Count the rows that contain the string "perform", treating uppercase and lowercase as different, and give only the number.
--- EXERCISE MATERIALS ---
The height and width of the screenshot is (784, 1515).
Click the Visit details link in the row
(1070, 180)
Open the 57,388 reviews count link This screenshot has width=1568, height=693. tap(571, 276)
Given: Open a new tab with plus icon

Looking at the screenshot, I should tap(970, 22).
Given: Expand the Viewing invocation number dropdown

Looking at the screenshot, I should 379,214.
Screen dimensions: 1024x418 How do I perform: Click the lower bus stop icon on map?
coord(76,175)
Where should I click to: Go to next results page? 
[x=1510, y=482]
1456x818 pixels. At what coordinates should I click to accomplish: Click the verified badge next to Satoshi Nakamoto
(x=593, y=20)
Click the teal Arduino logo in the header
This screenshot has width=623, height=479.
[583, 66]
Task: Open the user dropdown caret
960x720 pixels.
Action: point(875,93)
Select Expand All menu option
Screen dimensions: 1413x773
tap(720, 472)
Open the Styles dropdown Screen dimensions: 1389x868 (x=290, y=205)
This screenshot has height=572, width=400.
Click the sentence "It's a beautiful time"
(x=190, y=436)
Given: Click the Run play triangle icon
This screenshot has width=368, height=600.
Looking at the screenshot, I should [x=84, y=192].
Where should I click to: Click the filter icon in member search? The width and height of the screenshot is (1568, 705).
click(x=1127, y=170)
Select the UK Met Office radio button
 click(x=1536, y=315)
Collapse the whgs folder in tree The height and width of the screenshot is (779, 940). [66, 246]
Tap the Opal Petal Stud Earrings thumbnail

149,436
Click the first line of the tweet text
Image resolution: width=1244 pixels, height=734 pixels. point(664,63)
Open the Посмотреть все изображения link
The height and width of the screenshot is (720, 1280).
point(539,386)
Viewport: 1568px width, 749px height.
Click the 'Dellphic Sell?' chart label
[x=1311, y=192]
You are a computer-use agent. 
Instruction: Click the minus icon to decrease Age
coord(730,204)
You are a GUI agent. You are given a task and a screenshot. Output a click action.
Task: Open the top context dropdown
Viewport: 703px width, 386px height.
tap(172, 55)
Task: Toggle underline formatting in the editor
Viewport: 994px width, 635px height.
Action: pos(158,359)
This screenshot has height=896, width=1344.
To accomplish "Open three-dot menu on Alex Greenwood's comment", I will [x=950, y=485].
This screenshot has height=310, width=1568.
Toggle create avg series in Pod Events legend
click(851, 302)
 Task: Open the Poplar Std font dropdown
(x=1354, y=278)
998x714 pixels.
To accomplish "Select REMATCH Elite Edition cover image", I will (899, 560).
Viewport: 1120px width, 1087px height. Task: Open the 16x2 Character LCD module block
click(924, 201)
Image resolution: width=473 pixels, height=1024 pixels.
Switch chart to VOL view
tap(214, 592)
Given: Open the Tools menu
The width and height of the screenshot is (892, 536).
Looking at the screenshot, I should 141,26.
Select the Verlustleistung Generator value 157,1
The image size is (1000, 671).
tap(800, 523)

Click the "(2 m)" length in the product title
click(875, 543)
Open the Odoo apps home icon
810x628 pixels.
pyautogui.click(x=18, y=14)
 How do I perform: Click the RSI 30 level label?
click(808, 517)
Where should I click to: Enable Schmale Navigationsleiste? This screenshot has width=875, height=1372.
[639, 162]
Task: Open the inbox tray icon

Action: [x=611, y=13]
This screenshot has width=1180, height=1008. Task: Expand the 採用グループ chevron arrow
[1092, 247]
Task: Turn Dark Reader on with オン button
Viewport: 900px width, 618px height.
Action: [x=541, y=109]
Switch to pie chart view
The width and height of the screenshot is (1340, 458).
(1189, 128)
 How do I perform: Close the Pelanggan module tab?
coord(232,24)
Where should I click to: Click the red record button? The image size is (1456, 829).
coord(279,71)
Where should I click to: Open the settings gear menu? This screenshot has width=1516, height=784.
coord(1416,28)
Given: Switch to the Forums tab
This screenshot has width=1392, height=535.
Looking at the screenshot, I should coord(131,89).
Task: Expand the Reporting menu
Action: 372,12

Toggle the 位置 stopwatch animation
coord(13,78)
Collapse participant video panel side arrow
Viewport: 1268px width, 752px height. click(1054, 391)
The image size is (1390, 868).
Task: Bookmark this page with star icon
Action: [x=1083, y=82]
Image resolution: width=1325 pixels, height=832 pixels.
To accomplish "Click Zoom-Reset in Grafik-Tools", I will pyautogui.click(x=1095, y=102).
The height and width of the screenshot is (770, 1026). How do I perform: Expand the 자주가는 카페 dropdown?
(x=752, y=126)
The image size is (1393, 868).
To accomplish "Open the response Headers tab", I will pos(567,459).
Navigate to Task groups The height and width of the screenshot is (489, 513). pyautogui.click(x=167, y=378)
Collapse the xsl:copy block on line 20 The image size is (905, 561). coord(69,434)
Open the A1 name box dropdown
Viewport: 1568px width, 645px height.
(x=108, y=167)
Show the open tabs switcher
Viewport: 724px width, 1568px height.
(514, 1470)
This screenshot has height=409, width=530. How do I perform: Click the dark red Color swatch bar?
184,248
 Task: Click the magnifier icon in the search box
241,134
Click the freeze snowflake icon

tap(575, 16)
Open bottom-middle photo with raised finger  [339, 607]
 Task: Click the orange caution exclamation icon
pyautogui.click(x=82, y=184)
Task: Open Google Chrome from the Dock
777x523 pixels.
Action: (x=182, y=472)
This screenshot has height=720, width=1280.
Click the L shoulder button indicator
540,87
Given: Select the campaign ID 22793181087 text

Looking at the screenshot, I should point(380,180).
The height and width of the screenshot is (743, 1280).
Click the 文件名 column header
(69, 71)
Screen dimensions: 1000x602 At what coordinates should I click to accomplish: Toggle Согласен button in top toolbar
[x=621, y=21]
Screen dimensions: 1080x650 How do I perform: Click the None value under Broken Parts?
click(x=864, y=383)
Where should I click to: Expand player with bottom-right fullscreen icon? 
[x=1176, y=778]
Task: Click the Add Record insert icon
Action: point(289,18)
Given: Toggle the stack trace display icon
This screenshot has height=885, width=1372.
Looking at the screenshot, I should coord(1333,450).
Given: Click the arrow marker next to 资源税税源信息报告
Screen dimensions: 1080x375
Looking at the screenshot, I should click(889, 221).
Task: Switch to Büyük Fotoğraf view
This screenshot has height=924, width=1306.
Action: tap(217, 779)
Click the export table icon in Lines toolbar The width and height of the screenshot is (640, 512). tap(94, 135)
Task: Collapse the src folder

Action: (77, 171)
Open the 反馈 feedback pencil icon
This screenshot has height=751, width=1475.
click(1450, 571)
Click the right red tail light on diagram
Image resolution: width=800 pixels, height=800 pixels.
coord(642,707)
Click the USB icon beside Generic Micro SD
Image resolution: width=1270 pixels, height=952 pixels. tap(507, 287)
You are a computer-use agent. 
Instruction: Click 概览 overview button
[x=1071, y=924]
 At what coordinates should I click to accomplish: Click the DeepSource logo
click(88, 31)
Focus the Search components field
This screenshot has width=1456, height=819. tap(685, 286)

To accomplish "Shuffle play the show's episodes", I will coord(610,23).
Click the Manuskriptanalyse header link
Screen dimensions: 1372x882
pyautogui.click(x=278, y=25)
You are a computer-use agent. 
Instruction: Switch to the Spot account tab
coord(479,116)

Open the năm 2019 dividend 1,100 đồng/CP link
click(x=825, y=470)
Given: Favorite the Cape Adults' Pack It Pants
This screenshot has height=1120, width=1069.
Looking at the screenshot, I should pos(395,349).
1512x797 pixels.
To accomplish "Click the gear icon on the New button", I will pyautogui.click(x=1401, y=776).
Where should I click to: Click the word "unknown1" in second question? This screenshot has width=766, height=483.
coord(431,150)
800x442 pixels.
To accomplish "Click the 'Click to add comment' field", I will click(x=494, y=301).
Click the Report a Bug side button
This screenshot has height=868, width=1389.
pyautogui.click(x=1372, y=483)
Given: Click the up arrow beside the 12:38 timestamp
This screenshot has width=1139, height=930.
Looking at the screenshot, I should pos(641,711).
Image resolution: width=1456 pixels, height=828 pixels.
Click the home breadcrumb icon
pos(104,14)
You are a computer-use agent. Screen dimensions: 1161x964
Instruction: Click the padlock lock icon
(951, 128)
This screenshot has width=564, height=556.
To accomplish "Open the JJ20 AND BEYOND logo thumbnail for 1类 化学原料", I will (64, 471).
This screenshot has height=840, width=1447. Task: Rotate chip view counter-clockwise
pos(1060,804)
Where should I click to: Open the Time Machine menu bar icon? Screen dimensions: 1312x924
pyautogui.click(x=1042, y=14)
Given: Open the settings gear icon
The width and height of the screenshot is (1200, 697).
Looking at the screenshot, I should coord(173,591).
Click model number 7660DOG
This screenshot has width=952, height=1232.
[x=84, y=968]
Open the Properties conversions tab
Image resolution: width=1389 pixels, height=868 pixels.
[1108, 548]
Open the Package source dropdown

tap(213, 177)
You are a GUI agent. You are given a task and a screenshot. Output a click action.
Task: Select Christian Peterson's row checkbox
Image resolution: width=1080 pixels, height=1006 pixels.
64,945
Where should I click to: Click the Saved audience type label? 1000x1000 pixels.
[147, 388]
---
### FINAL ANSWER
6